Your assignment: Excluding pictures, retype exactly the lines from the one with "Task: Select the Logbook list icon" through the end of the records that follow.

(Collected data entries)
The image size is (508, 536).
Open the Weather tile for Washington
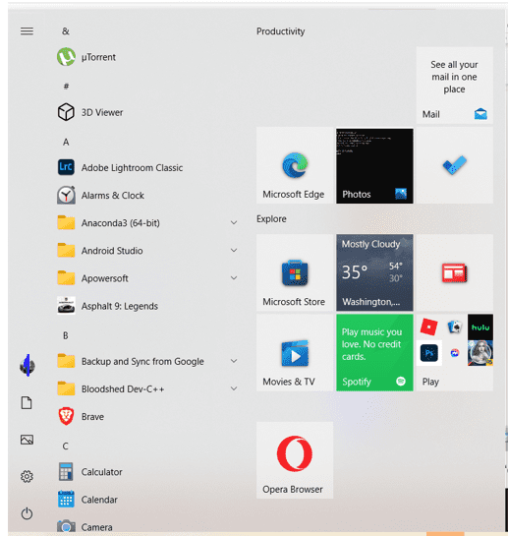click(x=374, y=272)
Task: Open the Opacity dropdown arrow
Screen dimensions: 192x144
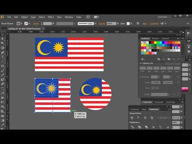Action: tap(118, 24)
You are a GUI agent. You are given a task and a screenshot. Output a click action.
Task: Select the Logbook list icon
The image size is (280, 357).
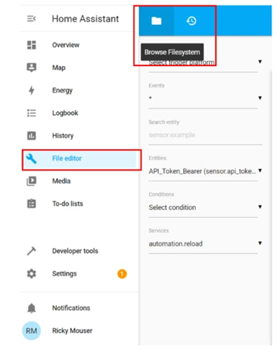point(32,113)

Finished exercise:
Task: Select the Logbook list icon
The image size is (280, 357).
point(32,113)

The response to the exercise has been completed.